§ YOUR INSTRUCTIONS
Search the records for the word "will" and copy each line in which it appears.

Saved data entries
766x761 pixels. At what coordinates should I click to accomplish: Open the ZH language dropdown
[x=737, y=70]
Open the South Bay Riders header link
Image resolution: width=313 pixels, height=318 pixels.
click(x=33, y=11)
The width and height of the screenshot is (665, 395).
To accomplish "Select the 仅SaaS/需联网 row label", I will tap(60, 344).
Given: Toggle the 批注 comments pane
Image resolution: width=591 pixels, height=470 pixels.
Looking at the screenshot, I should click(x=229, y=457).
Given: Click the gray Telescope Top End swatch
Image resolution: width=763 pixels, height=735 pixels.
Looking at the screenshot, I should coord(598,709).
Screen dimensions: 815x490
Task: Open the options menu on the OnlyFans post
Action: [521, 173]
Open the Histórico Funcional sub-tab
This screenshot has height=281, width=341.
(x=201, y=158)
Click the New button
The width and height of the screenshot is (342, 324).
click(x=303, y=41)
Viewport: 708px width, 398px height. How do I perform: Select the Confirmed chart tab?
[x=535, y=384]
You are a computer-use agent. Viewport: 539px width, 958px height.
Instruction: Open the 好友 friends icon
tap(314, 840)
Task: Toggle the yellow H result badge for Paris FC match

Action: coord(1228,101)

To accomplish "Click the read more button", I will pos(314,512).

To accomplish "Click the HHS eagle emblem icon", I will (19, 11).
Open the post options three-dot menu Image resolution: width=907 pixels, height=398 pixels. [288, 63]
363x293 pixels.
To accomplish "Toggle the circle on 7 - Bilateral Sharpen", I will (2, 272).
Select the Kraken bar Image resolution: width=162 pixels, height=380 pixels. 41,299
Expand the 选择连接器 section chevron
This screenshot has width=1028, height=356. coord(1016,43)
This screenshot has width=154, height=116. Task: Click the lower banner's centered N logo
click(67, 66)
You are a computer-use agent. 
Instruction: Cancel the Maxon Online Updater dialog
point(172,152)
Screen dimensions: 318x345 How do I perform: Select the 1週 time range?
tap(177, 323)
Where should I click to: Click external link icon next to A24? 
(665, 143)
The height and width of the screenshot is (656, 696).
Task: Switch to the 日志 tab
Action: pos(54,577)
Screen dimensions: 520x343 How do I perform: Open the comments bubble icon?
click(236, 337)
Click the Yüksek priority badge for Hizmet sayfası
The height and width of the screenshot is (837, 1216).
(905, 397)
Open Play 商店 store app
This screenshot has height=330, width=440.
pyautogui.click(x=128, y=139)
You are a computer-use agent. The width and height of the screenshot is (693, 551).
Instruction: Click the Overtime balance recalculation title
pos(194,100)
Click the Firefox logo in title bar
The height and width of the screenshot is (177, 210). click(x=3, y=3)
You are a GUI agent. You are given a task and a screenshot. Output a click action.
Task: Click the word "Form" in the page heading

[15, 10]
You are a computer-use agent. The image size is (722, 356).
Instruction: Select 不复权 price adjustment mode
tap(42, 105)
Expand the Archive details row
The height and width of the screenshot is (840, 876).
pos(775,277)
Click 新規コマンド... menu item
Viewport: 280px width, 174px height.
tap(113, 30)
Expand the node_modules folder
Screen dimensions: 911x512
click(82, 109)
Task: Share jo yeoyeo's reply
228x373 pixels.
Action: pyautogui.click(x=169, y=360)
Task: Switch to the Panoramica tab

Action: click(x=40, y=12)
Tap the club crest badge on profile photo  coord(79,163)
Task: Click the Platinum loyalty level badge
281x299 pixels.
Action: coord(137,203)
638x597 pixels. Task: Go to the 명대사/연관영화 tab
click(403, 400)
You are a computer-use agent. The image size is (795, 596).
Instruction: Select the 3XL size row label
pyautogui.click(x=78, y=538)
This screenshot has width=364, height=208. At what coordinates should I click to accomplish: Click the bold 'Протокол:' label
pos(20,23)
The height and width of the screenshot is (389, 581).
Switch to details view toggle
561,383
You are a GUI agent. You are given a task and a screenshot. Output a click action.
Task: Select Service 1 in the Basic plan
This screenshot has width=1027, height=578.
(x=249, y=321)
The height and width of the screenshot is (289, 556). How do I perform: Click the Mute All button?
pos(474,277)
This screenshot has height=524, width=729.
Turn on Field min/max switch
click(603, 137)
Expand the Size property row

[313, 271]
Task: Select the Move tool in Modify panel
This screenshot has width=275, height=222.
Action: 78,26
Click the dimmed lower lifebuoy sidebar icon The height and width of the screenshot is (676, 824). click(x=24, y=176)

§ RESPONSE
To accomplish "Select the 仅SaaS/需联网 row label", I will tap(60, 344).
To accomplish "Click the read more button", I will pos(314,512).
To accomplish "Click the HHS eagle emblem icon", I will (19, 11).
To accomplish "Toggle the circle on 7 - Bilateral Sharpen", I will (2, 272).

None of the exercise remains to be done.